Privately held CWT coordinates business travel, meetings and events for companies. Prior to the Covid-19 pandemic, it handled around 100 meetings and events daily and corresponded with about 60,000 travelers, according to its website. The Minneapolis-based company has around 15,000 employees and was founded in 1994 through a combination of two travel agencies.
But the Covid-19 pandemic upended the travel industry, with revenues at some businesses plunging to near zero amid global shutdowns. Even with mass vaccinations, business travel isn’t expected to bounce back as quickly as leisure trips, Fitch Ratings wrote in a report downgrading the company to C after the missed debt payments. CWT needs to see its earnings recover to make its debt manageable, which would require more travelers, the credit grader added.
The company’s existing bondholders have discussed ways to support the company as it manages its liquidity shortfalls, including providing new cash to help CWT weather a slow travel recovery, the people said. The capital could come from both the existing creditors and outside parties, they added.

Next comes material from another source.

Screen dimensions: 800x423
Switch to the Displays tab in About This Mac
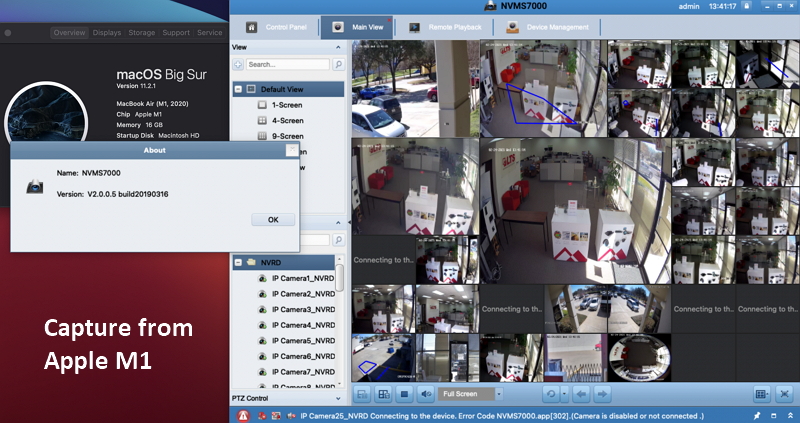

Caspian, based in New York, focuses on lending to troubled companies and has provided rescue financing for companies including Viking Cruises Ltd. and NYC Ferry operator Hornblower Group. Los Angeles-based Oaktree is one of the largest specialists in distressed debt, with more than $37 billion committed to credit from troubled companies.
Both firms are seeking opportunities in a time of shrinking corporate distress. The universe of troubled bonds and loans shrunk to $60.5 billion as of June 18, data compiled by Bloomberg show. That’s compared to a peak of nearly $1 trillion last year.
CWT’s third-lien notes due 2026 last traded around 53 cents on the dollar, according to Trace data. Its first-lien notes due 2025 change hands at about 93 cents.